Amey places a teaspoon of sulfur over an alcohol burner lamp included in the Gilbert chemistry set he opened that morning.

A colorless, suffocating gas overpowers the delicious holiday aromas, and for half an hour the family stands outside in the frigid fresh air with the kitchen windows flung open.

Despite the disruption and annoyed parents, Amey is completely hooked and soon reigns supreme over a chemistry lab in the basement.

That lab sparked projects and experiments that led him to win regional, national, and international science fairs and earn rewards including a National Merit scholarship, a published paper, and trips to the Apollo 13 launch and Tokyo, Japan.

He came to South Mountain as a commuter student.

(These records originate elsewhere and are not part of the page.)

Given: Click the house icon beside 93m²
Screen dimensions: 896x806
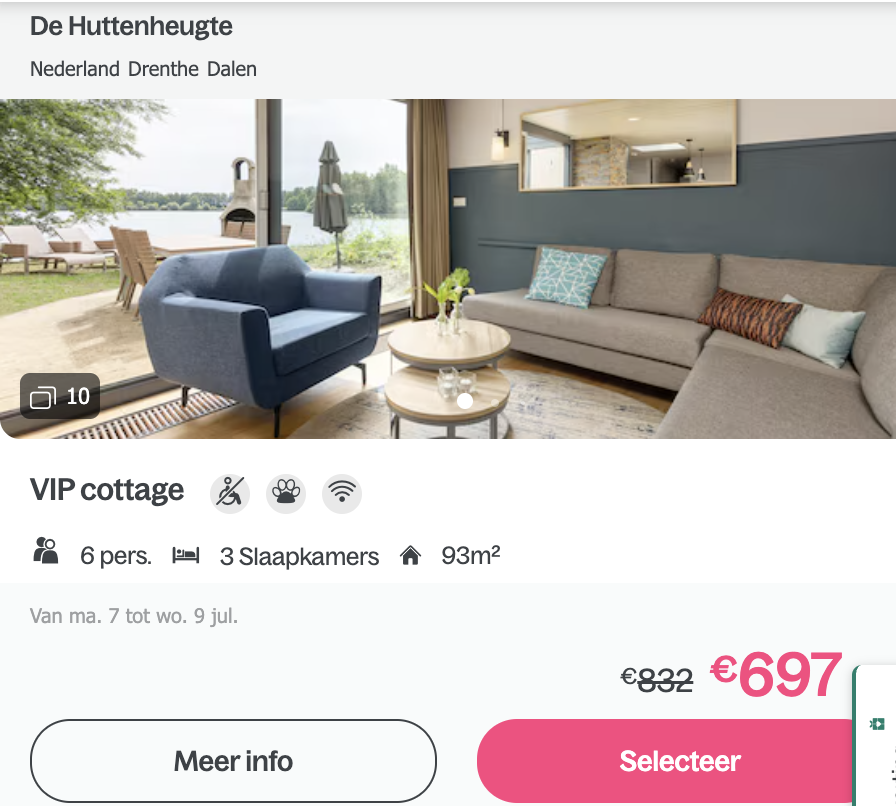Looking at the screenshot, I should click(x=410, y=555).
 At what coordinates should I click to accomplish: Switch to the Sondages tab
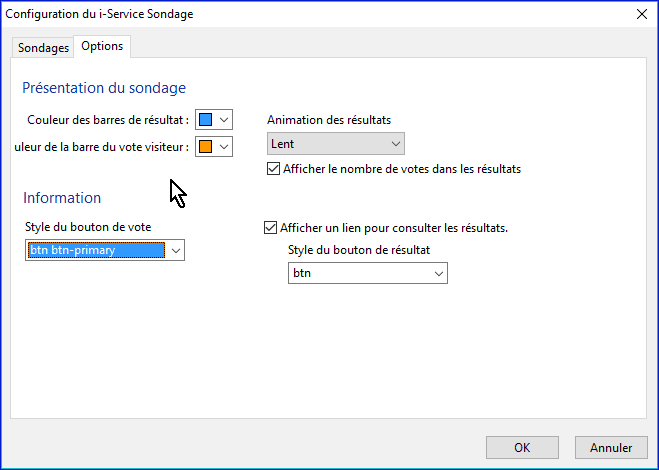click(x=44, y=48)
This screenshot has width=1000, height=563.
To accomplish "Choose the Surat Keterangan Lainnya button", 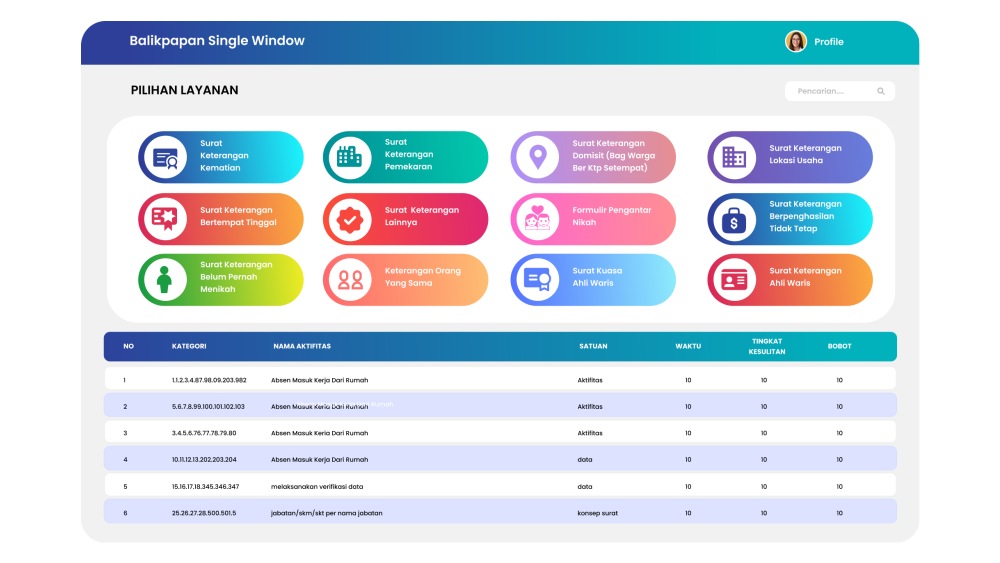I will 421,217.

Ned Heindel, Howard S. Bunn Emeritus Professor of Chemistry, led a strong group of graduate and postdoctoral fellows who befriended Amey and supported his undergraduate research. It didn’t take long for him to realize that he’d need a doctorate to pursue the kind of research that interested him.

Amey’s second publication emerged from his summer research work conducted under Heindel’s direction. Beyond the classroom and lab, Amey took on many projects for the department, like indexing the chemicals in the hallway cabinets in Chandler Hall and cleaning out the attic, where faculty members brought back specimens from early global expeditions.

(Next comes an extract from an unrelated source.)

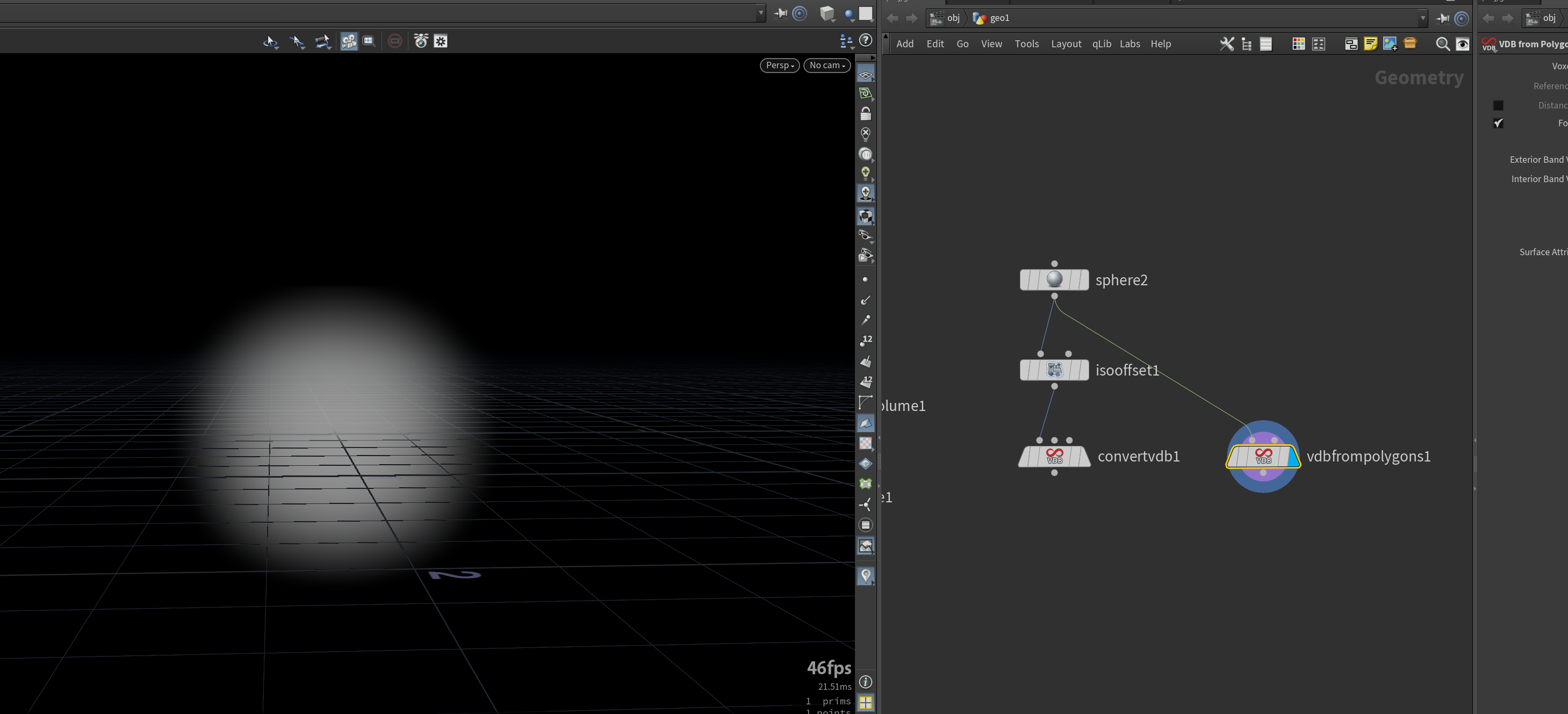Open the No cam camera dropdown
The width and height of the screenshot is (1568, 714).
(x=826, y=65)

He earned the William H. Chandler Chemistry Prize in 1974 and graduated with highest honors and departmental honors.

Amey received his doctorate and met his lifelong love, Gail, at University of Illinois Urbana-Champaign. Soon, they were both employed at DuPont, where Amey built a career in new business development, turning waste products, by-products, and co-products into useful and marketable products.

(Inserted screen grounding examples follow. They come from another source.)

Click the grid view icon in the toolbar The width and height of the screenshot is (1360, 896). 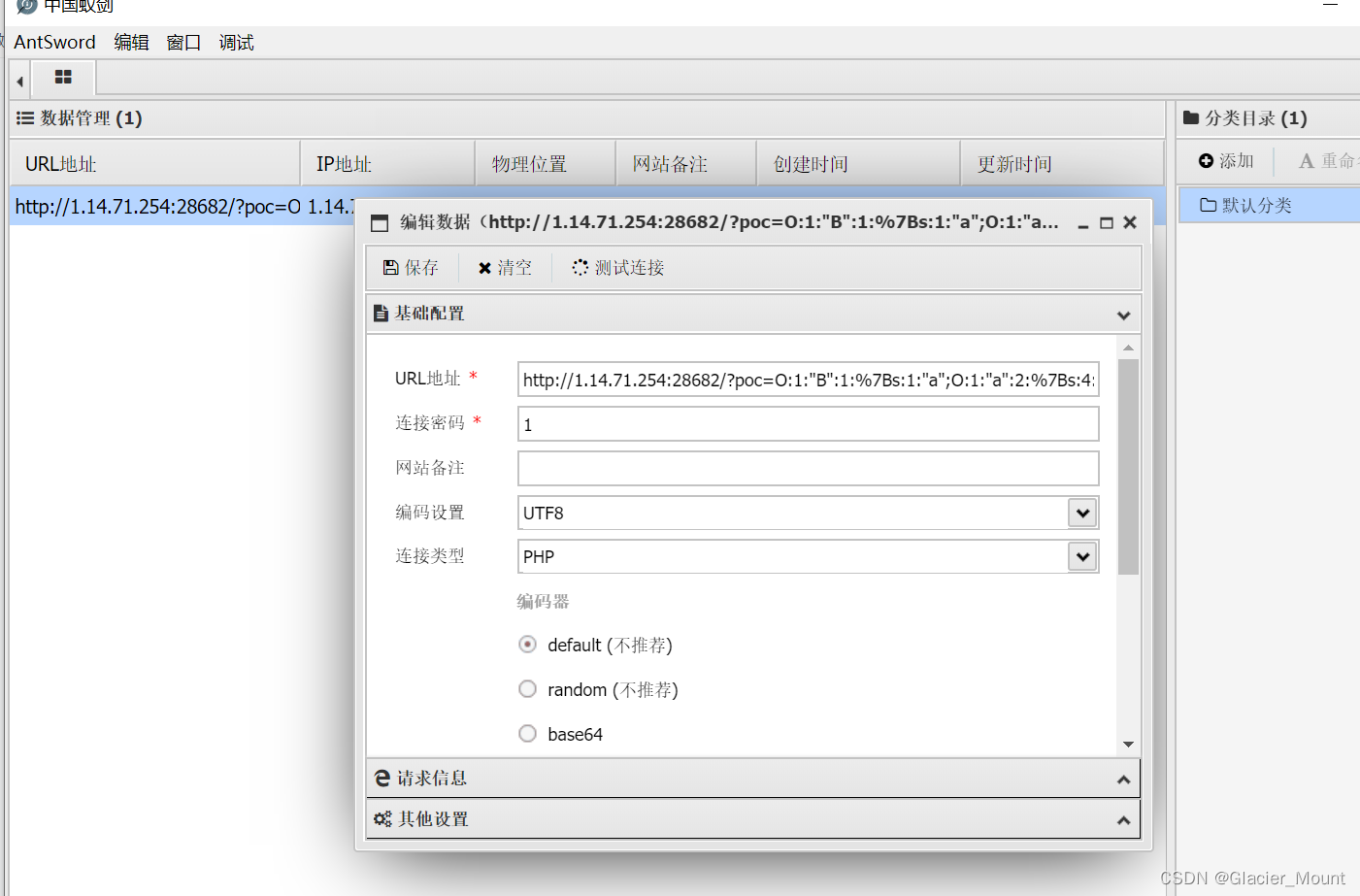coord(63,76)
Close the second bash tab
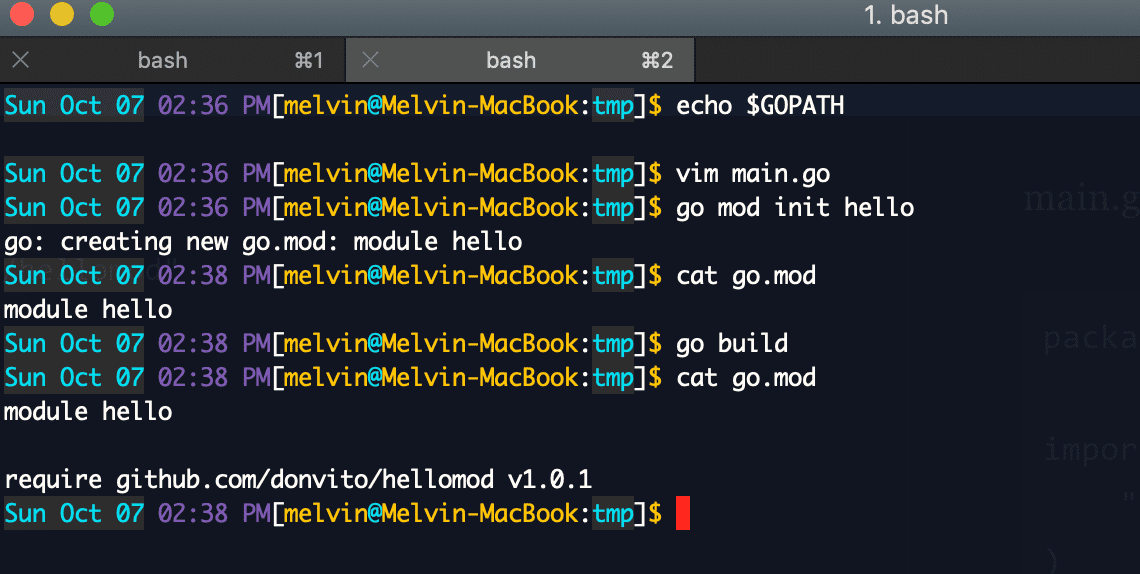The image size is (1140, 574). point(370,60)
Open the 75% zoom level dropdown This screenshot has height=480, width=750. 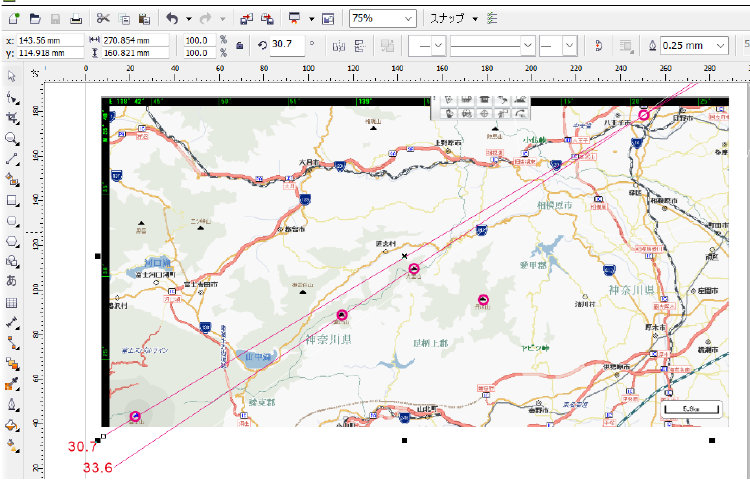click(409, 18)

The team joked how they worked from A to Z, developing additives for asphalt and zeolite catalysts for fuel. Amey developed materials for paints, coatings, epoxy, and fragrances. During his time at DuPont, he received two Corporate Marketing Excellence awards.

While his work often took him around the world, the Ameys love an adventure. Together, they have visited 53 countries, toured Africa 12 times, and explored sites including the Egyptian pyramids, Machu Picchu, and Angkor Wat.

The Ameys always travel with cameras to capture images of wildlife, architecture, landscapes, and culture.

Amey also is active at Lehigh, serving on the dean’s advisory council for the College of Arts and Sciences. The Ameys created an endowment supporting summer undergraduate chemistry research — something of lasting impact.

“Lectures and labs are necessary and helpful, but research is the only way to discover what students really want to pursue,” he says.

The Ameys use their IRA to make a qualified charitable distribution supporting that endowment. They also set up a donor-advised fund that they continue to grow and will utilize to benefit Lehigh as a beneficiary in the future.

“I received merit and financial aid scholarships as a student,” he says. “We want to support students so they don’t have to struggle to get what they need. No one can do it alone. There is so much talent in need of resources. We want to be there to help them ignite their passions and forge a pathway forward.”

Same fire he had, but less sulfur this time.